If you are considering a liver transplant, you probably need to get emotional support from family and friends. Support groups can also help by putting you in touch with people who are also receiving a transplant.
Ask your doctor about educational workshops that can help explain what to expect before and after a transplant.
Drugs for High Triglycerides
If you also have high triglycerides, your doctor may prescribe:
Fibrates : the drugs fenofibrate (Tricor) and gemfibrozil (Lopid) reduce triglycerides by reducing the production of very low density lipoprotein (VLDL) cholesterol from the liver and by accelerating the elimination of triglycerides from the blood. VLDL cholesterol contains mainly triglycerides.
Niacin : Niacin (Niaspan) decreases triglycerides by limiting your liver’s ability to produce LDL and VLDL cholesterol. But niacin generally does not provide any additional benefit other than the use of statins alone.
Niacin has also been linked to liver damage and stroke, so most doctors now recommend it only for people who can not take statins.
Omega-3 fatty acid supplements: Omega-3 fatty acid supplements can help reduce your triglycerides.
They are available by prescription or without a prescription. If you choose to take over-the-counter supplements, first get authorization from your doctor. Omega-3 fatty acid supplements may affect other medications you are taking.
The tolerance of medications varies from person to person. The reported side effects are muscle aches, stomach pain, constipation, nausea and diarrhea.
If you decide to take medications to lower cholesterol, your doctor may recommend liver function tests to monitor the effect of the medication on your liver.
Treatment of Children and Cholesterol
Diet and exercise are the best initial treatment for children 2 years and older who have high cholesterol or who are obese. Children 10 years old and older can receive cholesterol-lowering medications, such as statins, if they have extremely high cholesterol levels.

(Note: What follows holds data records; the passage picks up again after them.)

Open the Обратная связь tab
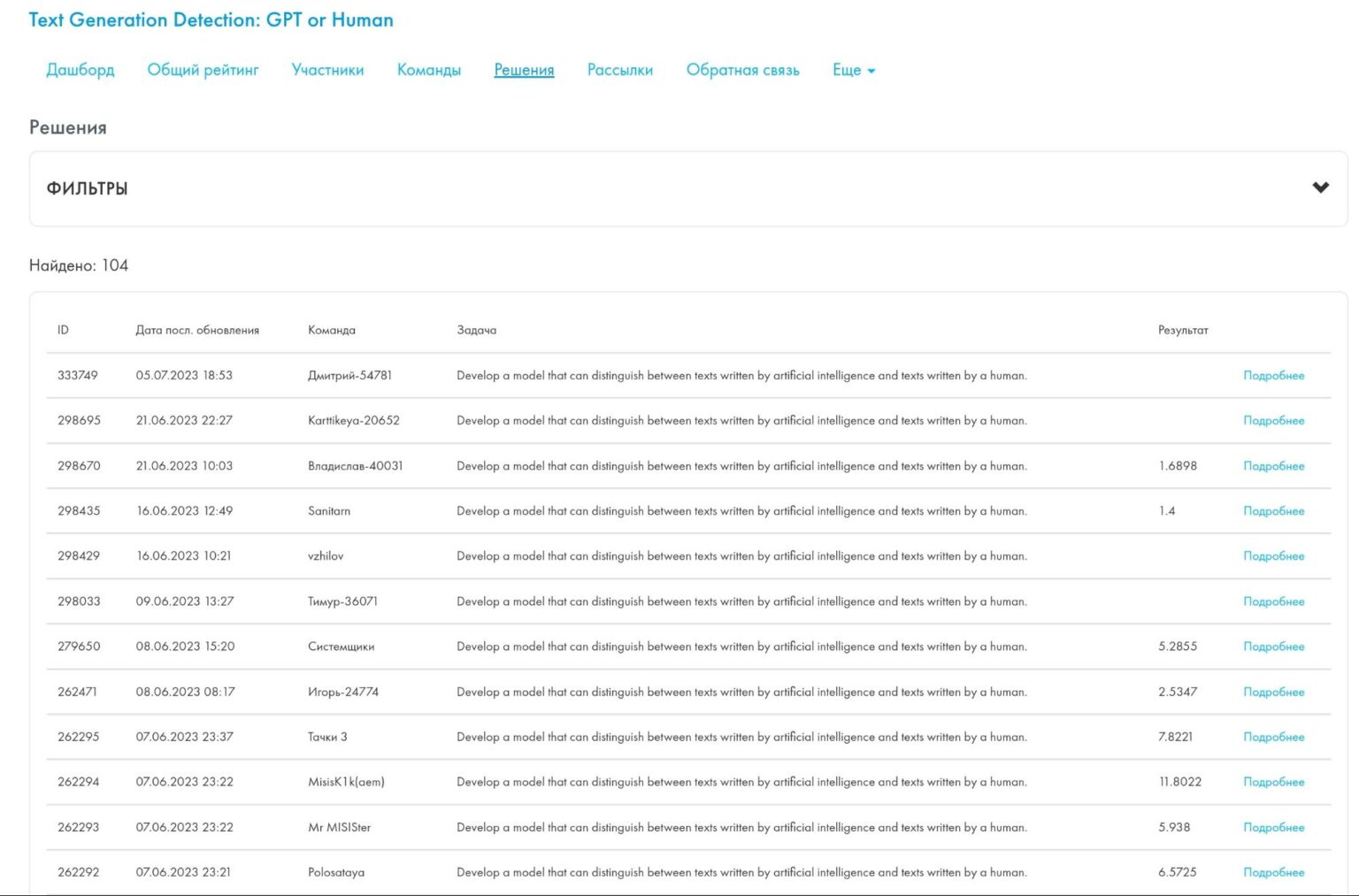 [x=742, y=70]
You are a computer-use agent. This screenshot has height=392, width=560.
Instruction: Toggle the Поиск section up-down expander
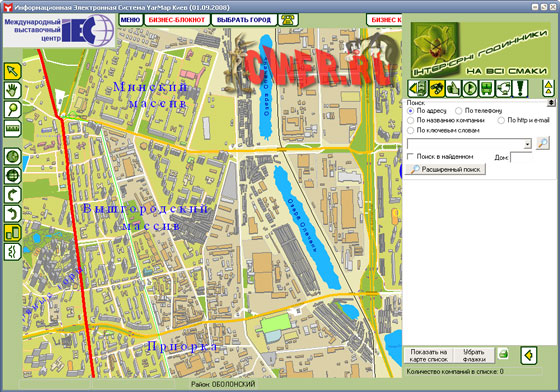click(x=550, y=103)

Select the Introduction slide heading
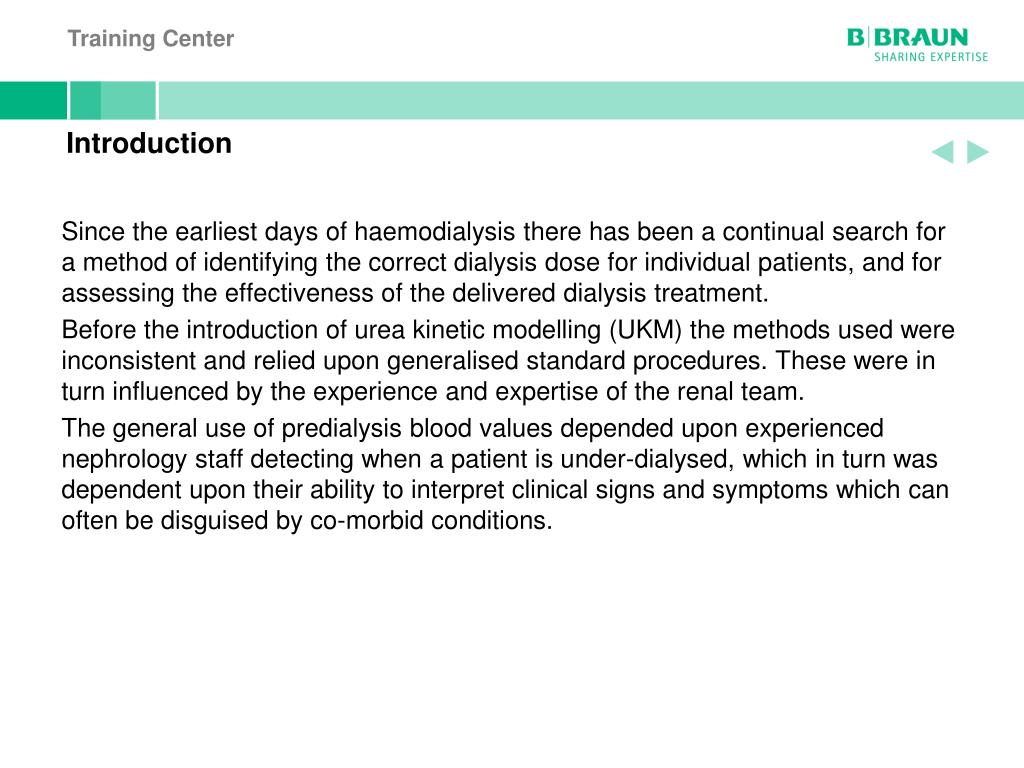(149, 143)
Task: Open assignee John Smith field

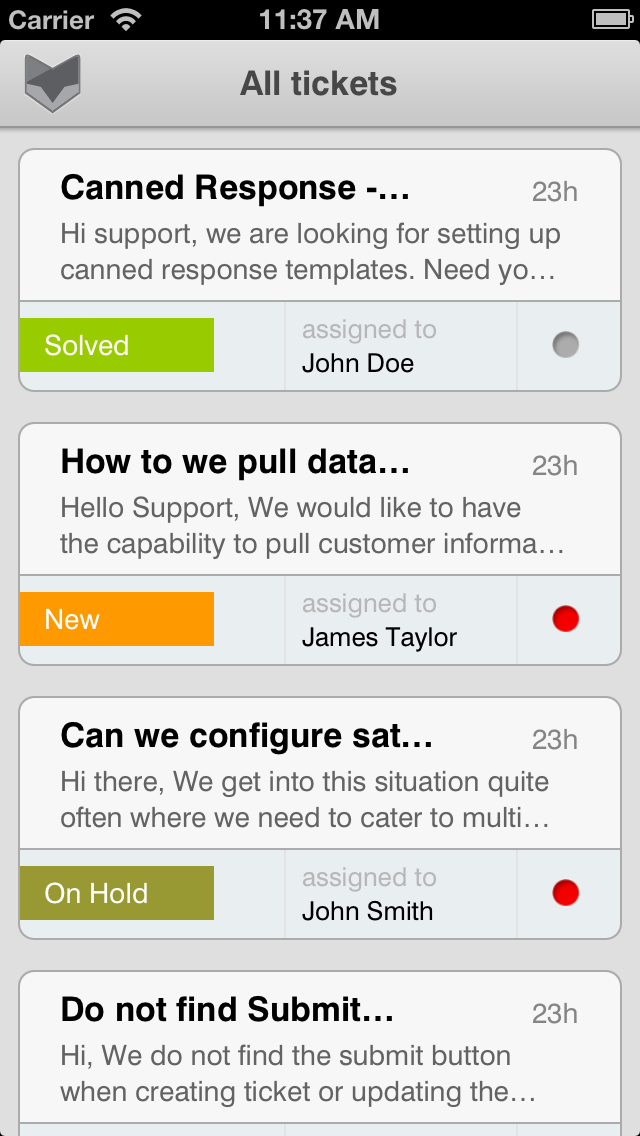Action: point(400,894)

Explore Mayo Clinic studies that test new treatments, interventions and tests as a means to prevent, detect, treat or control this disease.
Taking care of yourself
Practice smart lifestyle habits to reduce your risk of heart disease. Eat a diet that is primarily fruits and vegetables, whole grains, nuts, legumes, seafood, lean poultry and low-fat dairy products.
Also, keep fat in your diet at 30% or less of your daily calories. For example, if you eat 2,000 calories a day, you should not eat more than 65 grams of fat per day. Check the labels on the food to see how much fat is in the food you eat.
Try to avoid or limit sources of saturated fat and cholesterol, such as:
- Red meats
- Whole milk.
- Coconut and palm oils.
- Egg yolks
Try exercising every day, which will also help you control your cholesterol levels.
What to expect
After you have been diagnosed, you will work closely with a cholesterol specialist called a lipidologist.
Although your doctor tries to find the treatment that works best, you may need to make regular visits to get blood tests and monitor your cholesterol levels.
It is important to be patient and take the time to get the treatment plan that is right for you. Sometimes, your doctor may have to try several different things before your high cholesterol is controlled.
You will need to manage your condition throughout your life. Be sure to keep up with medications prescribed by your doctor and follow a healthy diet.
Sometimes, the treatments do not work and the risk of heart disease remains high. Ask your doctor about joining a clinical trial. These trials test new drugs to see if they are safe and if they work.
They are often a way for people to try new medications that are not available to everyone.
Make sure you have a support network that can give you an emotional boost when you need it. You can also join a support group to get ideas and help from other people who know what is happening.